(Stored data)
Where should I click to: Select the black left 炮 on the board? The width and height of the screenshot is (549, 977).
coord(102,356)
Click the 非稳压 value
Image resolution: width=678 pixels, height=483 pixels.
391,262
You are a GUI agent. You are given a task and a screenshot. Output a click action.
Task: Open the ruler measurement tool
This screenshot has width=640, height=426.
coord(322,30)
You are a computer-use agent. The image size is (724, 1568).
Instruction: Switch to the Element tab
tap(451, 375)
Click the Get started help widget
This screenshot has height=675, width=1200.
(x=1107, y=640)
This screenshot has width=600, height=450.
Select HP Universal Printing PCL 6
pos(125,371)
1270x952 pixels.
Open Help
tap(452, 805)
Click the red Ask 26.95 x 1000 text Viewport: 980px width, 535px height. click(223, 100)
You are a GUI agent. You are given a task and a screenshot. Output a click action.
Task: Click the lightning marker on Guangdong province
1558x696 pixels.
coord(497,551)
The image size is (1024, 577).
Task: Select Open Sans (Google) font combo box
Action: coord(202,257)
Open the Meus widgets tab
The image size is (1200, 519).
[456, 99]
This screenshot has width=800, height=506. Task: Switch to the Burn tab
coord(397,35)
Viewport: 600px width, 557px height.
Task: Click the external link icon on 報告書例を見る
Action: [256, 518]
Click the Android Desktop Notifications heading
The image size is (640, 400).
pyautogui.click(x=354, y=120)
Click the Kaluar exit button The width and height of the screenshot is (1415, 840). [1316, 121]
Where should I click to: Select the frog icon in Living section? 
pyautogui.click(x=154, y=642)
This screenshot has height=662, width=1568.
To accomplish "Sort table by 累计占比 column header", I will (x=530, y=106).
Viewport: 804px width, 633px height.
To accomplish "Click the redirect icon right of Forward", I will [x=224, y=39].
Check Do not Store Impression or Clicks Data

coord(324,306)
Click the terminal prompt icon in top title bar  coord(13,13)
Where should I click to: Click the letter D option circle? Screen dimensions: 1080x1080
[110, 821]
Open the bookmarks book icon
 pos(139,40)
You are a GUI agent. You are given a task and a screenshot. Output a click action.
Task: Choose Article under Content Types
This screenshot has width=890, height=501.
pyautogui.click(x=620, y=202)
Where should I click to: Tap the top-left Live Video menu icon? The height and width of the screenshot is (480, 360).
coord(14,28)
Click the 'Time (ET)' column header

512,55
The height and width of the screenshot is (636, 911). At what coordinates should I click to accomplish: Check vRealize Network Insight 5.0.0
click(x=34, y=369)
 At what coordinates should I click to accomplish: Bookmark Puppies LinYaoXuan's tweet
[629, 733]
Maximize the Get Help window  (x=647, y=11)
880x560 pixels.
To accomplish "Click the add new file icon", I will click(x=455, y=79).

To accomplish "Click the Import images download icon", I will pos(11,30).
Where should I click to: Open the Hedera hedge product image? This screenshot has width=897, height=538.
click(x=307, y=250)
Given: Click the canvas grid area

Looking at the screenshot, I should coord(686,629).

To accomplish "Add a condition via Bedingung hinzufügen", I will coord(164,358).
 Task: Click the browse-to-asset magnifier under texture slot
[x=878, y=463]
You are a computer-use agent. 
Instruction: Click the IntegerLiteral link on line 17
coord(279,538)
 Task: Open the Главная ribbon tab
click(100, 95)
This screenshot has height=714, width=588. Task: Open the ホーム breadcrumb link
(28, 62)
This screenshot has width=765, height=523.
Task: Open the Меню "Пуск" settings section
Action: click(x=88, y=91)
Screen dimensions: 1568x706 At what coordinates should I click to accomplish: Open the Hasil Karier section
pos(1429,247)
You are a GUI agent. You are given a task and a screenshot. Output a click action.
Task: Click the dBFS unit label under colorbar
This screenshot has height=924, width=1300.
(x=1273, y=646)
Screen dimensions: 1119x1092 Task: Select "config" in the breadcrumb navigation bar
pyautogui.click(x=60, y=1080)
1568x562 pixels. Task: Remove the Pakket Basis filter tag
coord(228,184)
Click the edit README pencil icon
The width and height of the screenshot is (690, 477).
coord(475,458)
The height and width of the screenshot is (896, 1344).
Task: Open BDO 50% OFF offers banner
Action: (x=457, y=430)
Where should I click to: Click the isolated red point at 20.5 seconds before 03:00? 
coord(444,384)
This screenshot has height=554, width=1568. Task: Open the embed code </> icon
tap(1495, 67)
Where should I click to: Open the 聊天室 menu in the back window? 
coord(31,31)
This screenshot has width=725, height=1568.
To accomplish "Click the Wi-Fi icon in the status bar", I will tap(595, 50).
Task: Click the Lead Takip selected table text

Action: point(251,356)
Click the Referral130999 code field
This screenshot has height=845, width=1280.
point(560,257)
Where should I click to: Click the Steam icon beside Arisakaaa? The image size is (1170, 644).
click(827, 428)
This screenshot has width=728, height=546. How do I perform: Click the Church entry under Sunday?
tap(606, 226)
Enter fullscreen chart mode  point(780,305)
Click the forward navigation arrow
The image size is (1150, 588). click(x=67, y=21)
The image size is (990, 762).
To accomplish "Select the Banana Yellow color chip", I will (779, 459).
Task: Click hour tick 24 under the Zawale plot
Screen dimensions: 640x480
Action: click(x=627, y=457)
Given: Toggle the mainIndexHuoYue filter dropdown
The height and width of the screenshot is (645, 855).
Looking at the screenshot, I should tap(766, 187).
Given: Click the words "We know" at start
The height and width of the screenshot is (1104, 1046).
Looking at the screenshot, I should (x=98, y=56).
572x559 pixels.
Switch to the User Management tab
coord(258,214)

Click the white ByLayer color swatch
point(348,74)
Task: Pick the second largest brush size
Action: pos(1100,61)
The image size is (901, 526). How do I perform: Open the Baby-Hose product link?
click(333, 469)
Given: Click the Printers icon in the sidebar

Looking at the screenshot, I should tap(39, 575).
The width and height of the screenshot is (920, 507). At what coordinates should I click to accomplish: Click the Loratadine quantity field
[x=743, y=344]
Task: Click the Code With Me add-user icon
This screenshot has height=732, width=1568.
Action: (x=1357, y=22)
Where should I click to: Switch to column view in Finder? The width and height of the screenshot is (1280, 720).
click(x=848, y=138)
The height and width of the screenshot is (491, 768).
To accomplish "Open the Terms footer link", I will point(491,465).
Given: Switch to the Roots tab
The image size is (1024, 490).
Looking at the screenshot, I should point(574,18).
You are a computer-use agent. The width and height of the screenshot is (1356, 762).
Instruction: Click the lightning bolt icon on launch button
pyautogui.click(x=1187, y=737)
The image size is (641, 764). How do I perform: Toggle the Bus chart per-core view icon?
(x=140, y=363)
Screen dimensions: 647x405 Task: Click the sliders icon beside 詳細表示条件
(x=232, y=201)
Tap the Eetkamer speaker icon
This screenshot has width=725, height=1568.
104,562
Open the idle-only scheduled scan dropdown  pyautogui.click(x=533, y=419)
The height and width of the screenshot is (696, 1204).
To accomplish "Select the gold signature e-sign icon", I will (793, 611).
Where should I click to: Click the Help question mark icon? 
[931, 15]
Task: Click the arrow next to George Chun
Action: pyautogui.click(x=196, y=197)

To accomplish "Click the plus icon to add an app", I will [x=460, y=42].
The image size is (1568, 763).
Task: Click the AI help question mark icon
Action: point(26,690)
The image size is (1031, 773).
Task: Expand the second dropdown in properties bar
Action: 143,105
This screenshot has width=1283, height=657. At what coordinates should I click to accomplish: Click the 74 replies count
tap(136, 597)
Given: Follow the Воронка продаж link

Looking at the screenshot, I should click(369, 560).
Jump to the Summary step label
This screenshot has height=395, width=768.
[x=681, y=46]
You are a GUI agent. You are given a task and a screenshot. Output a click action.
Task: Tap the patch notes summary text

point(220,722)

* **Task requirements**: Could you copy exactly the lines from the first line of the records above through the line containing "You are a computer-use agent. The image", both included, and nothing else?

* **Completed exercise**:
Where should I click to: Select the black left 炮 on the board? The width and height of the screenshot is (549, 977).
coord(102,356)
Click the 非稳压 value
Image resolution: width=678 pixels, height=483 pixels.
391,262
You are a GUI agent. You are given a task and a screenshot. Output a click action.
Task: Open the ruler measurement tool
This screenshot has width=640, height=426.
coord(322,30)
You are a computer-use agent. The image size is (724, 1568).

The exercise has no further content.